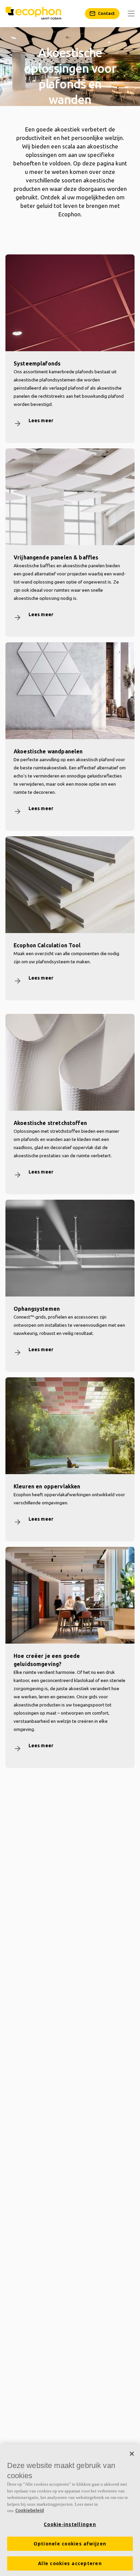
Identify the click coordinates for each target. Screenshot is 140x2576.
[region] (70, 2510)
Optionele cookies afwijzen (70, 2544)
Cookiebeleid (29, 2510)
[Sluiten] (131, 2453)
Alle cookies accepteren (70, 2563)
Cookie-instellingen (70, 2524)
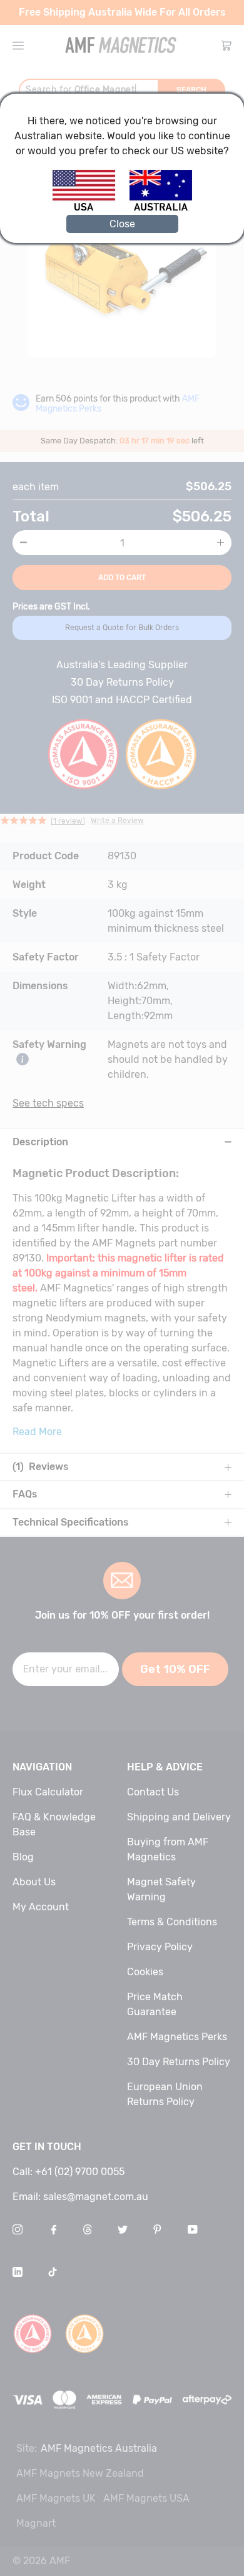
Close (122, 224)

# # # # # # #

Task objective: Determine how many lines of the entries hold "cookies", and reply with that number only.

Written solution: 2